**SOURCE MATERIAL**
§

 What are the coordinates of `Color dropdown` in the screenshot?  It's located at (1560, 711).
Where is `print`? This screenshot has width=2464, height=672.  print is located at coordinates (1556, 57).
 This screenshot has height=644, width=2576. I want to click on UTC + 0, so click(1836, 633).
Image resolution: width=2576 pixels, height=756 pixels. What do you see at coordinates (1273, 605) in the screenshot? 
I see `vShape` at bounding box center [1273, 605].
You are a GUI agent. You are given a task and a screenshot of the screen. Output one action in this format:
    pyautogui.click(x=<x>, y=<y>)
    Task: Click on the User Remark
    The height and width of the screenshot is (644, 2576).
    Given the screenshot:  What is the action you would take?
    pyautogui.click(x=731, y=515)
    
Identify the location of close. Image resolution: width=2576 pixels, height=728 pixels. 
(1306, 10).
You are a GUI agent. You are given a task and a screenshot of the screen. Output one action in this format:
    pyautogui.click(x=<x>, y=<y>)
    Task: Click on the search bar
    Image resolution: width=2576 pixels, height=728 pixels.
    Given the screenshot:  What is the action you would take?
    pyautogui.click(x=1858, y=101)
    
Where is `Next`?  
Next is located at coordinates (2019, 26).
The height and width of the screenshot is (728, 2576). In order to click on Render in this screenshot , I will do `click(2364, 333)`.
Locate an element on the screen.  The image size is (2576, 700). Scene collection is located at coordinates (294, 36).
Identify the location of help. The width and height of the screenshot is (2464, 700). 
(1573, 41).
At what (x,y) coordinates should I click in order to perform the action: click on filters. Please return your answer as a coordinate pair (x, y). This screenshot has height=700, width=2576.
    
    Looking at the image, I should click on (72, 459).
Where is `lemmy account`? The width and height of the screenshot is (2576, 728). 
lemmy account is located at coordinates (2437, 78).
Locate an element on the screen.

§

**SET EXERCISE**
Swap "dropdown" for "menu" in everything from the start of the items down to the line containing "This screenshot has height=644, width=2576.", and reproduce only those lines with nothing else altered.

**RESULT**
 What are the coordinates of `Color menu` in the screenshot?  It's located at (1560, 711).
Where is `print`? This screenshot has width=2464, height=672.  print is located at coordinates (1556, 57).
 This screenshot has height=644, width=2576. I want to click on UTC + 0, so click(1836, 633).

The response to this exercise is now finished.